“Apple is reportedly planning to get into the movie rental business and license its digital rights management technology; and it could announce a deal within the next few weeks…”
iTunes will soon have movie rental option, if a report in a UK newspaper holds true. 20th Century Fox is said to be Apple’s first partner in the venture. Such a service would reportedly incorporate a DRM system that would allow the movies to be played for only a limited time after download, but would also allow them to be transferred to an iPhone or video-capable iPod.
In a deal struck between the maker of the iPod gadget and News Corporation, the parent company of The Times and owner of Fox, consumers will be able to rent the latest Fox DVD releases by downloading a digital copy from Apple’s iTunes platform for a fixed period.
It is understood that Apple has been trying for months to persuade Hollywood studios to sign up to a digital rental model, in which subscribers would be able to download and view films for a set period, but until now no studio has agreed to a deal. Studios are understood to have had concerns over issues such as pricing and piracy.
A number of Fox television shows, such as 24, and Walt Disney programs are available to buy on iTunes. Apple chief executive Steve Jobs is a board member and major shareholder of Disney.
The agreement, reported first by The Financial Times and later by The Wall Street Journal, would launch Apple into the online movie rental business.
The computer and gadget maker sells movies for people to keep from Disney, Viacom’s Paramount, Metro-Goldwyn-Mayer, and Lionsgate. Disney, however, is the only studio to sell new releases.
The reports also says that as part of the deal, Fox is also going to use Apple’s FairPlay digital rights management technology on its DVD releases, which would allow DVD buyers to rip their movies onto their computers using iTunes and also move those store-bought movies to iPods and iPhones.
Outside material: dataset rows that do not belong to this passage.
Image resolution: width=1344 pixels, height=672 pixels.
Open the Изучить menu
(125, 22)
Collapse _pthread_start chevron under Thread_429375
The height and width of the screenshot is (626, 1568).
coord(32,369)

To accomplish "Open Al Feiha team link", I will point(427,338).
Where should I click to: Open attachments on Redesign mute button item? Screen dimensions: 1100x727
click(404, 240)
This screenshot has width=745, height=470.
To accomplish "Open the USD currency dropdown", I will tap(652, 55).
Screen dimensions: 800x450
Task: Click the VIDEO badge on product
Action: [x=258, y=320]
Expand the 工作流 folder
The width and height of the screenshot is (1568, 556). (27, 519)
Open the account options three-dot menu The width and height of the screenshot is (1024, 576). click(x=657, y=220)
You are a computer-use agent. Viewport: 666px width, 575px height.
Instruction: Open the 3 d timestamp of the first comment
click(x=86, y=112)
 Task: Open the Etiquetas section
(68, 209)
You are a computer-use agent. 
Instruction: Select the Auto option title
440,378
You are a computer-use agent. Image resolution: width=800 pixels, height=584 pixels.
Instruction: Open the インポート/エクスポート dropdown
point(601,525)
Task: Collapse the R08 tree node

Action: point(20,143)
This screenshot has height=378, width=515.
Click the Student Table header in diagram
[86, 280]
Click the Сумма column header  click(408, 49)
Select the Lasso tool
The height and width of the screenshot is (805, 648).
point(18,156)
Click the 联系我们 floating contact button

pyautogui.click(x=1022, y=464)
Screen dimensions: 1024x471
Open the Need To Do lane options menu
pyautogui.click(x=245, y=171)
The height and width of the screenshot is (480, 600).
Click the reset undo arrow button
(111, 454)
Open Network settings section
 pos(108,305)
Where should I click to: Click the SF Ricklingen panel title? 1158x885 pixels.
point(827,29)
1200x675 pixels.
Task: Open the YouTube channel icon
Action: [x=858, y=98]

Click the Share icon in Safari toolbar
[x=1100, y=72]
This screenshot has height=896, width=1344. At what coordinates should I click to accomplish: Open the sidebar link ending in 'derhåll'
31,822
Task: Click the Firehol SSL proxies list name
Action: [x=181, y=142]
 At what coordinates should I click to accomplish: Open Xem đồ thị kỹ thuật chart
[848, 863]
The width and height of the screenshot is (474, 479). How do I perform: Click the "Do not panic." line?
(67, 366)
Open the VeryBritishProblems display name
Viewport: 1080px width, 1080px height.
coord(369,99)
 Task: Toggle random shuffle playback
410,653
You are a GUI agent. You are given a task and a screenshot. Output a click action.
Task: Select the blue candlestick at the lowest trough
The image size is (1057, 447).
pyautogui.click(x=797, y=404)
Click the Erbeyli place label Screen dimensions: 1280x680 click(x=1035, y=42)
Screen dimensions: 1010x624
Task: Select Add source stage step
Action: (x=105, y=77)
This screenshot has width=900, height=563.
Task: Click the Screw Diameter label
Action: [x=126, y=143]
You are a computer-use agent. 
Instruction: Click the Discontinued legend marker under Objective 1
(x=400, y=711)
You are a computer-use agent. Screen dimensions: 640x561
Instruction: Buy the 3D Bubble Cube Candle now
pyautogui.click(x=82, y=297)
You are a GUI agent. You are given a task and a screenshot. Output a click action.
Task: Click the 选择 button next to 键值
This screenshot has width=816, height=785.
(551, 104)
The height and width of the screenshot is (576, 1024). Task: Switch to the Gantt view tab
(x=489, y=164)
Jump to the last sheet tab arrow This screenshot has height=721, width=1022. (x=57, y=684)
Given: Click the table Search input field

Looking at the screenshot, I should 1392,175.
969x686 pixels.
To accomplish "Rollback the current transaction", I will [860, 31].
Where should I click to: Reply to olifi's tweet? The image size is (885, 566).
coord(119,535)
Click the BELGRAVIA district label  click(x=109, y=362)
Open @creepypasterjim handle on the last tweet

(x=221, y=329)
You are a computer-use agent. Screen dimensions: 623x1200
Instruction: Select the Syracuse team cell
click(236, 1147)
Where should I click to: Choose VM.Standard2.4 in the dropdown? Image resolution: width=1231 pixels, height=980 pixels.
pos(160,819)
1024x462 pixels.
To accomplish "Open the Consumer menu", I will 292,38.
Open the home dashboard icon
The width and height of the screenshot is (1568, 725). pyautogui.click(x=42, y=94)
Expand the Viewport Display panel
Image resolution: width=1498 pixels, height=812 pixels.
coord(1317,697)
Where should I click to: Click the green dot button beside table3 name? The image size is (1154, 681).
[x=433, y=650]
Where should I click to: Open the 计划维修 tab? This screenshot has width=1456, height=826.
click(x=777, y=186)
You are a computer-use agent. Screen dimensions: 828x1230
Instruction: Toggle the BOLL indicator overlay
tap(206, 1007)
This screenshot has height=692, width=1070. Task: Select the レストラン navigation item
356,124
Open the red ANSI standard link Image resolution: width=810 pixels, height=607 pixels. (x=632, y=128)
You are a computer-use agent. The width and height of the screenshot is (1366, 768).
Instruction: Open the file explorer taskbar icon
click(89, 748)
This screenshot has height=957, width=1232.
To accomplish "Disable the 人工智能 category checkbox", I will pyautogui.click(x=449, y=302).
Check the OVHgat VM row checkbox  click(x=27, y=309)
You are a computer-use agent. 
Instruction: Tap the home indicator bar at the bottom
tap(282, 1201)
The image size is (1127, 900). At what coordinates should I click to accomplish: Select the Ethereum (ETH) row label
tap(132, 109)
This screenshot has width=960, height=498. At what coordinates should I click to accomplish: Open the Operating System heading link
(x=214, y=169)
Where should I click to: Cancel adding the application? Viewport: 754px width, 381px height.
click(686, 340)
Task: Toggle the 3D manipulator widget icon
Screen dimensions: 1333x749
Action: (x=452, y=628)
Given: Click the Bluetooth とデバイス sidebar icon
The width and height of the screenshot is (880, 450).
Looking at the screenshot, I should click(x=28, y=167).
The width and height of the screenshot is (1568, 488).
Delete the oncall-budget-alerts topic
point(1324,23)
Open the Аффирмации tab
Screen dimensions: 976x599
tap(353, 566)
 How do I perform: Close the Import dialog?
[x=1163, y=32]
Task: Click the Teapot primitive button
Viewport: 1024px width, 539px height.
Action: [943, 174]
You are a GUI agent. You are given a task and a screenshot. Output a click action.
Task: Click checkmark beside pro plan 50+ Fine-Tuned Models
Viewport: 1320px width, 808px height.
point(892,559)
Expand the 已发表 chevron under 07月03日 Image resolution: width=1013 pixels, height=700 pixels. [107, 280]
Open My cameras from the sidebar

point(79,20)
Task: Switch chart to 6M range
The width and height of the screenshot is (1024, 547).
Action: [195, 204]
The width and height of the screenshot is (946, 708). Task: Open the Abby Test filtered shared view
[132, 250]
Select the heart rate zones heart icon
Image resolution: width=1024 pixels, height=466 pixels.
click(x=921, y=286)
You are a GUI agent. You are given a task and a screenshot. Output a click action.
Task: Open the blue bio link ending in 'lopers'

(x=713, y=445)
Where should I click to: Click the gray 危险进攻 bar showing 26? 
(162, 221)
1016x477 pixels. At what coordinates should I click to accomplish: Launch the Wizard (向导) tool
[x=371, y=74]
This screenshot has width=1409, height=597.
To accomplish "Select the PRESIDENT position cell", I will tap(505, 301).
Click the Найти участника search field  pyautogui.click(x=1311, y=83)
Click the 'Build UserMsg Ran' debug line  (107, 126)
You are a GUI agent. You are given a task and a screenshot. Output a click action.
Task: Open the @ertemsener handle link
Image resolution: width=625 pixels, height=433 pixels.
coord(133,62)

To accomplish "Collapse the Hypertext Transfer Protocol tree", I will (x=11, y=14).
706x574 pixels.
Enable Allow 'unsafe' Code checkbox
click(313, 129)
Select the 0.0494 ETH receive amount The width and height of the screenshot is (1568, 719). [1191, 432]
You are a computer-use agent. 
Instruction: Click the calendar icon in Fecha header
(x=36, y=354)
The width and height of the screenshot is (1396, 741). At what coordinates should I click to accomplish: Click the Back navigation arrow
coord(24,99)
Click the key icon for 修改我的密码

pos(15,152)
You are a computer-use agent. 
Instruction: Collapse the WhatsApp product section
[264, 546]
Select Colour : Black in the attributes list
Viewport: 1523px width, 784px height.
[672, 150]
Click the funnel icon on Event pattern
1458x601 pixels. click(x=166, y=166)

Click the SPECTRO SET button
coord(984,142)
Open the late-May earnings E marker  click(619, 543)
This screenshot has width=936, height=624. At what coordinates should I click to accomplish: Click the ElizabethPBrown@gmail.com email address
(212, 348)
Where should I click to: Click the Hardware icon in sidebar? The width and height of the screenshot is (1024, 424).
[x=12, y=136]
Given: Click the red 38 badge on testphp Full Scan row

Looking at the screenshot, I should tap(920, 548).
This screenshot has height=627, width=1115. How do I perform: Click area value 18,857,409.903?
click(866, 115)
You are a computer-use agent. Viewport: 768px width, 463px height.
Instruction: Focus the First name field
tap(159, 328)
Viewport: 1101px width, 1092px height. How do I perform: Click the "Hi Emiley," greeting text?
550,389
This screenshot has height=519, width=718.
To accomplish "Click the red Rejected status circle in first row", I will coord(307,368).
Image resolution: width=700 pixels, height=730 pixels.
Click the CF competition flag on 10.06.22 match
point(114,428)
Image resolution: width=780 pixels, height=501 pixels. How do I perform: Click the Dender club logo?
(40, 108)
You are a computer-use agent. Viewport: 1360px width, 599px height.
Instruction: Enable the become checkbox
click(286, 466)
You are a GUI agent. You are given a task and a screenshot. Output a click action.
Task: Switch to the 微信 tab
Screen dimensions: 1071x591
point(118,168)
Rumors of Apple getting into the movie rental business have been swirling all year, as it has become clear that the per-song pricing strategy that worked so well for Apple in the music business has not worked as well in video.
The movie studios want the same thing the record labels want–variable pricing, and more control over it–and people want the option of either buying or renting. There are lots of films I would pay $4 or so to rent, but not $15 or $20 to buy.
“This represents the future of the movie rental business, and if Apple is serious about AppleTV — they are rumored to have a refresh out next year – they will need this [Apple-Fox deal],” Rob Enderle, principal analyst for The Enderle Group, said in a statement.
“Apple tends to have a cow when stuff like this is leaked, so I would guess they may be less likely now to have this announced at Macworld than they were — they like to punish partners who leak — but I would expect something in the first half of the year regardless,” he added.
Part of the problem, of course, is that only Walt Disney, which counts Jobs as a member of its board of directors, sells its first-run movies on iTunes. Adding Fox’s movies would provide a significant boost to iTunes, not to mention a lineup of iPods that has been almost completely redesigned around making it easier to watch video.
The latest deal could help Apple to boost its video offering. Sales of video on iTunes have failed to grow at the same pace as the site’s music downloads. Apple TV, the network device designed to play digital content originating from any Mac OS X or Windows computer on to an enhanced-definition television, has been a poor seller.
A rental service from a new movie studio would give Apple TV owners another easy-to-access source of entertainment to watch on their big-screen televisions. Right now, they are restricted to buying movies and TV shows on iTunes, or watching skateboarding bulldogs on YouTube, and that gets old.
News Corp. declined to comment on or confirm the accuracy of the report to MacNewsWorld, and Apple did not respond to requests for confirmation and additional detail. The Times report cited only a “person familiar with the situation.”
However, if the reports are right, Apple has come to grips with the idea of licensing FairPlay in spite of those concerns. So is FairPlay now up for grabs? Licensing FairPlay to companies like Microsoft or SanDisk would allow the Zune or Sansa to play songs and videos purchased from the iTunes Store; right now, you can play iTunes Store purchases only on iPods.
In any event, it sounds like Macworld will once again involve more than just Macs. Apple’s stock is at an all-time high, and it went up further Thursday on reports of the movie rental deal.
In all likelihood, if the report is indeed accurate, both Apple and News Corp.’s Fox will keep the deal under wraps at least until Apple CEO Steve Jobs has a chance to reveal it at the Macworld Conference & Expo during his keynote speech on Jan. 15.